### PROBLEM STATEMENT
Once you reach the line containing "Task: Launch Photos from the dock" in the entries below, write out that line and each one after it down to the line containing "The image size is (644, 362).", exactly and with nothing added.

### DATA TO PROCESS

####################

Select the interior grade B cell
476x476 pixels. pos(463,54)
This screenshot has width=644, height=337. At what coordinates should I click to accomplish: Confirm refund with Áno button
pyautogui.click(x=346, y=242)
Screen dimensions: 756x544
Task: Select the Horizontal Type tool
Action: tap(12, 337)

####################

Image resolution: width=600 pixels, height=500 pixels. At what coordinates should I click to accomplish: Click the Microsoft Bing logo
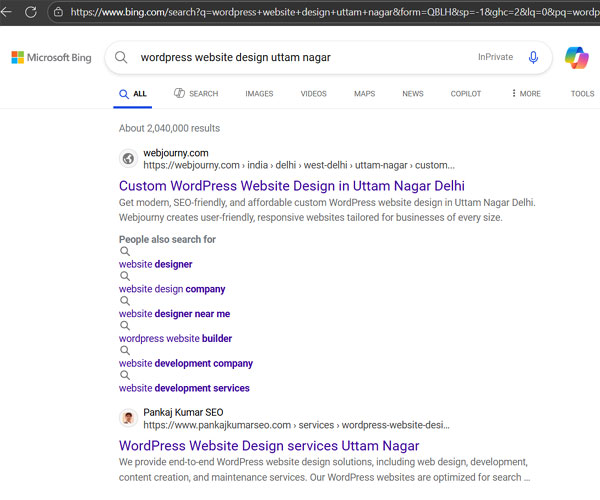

####################

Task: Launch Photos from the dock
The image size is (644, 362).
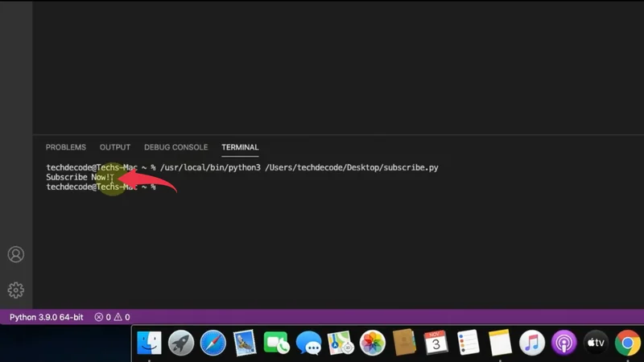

####################

### RESPONSE AREA
Task: Launch Photos from the dock
The image size is (644, 362).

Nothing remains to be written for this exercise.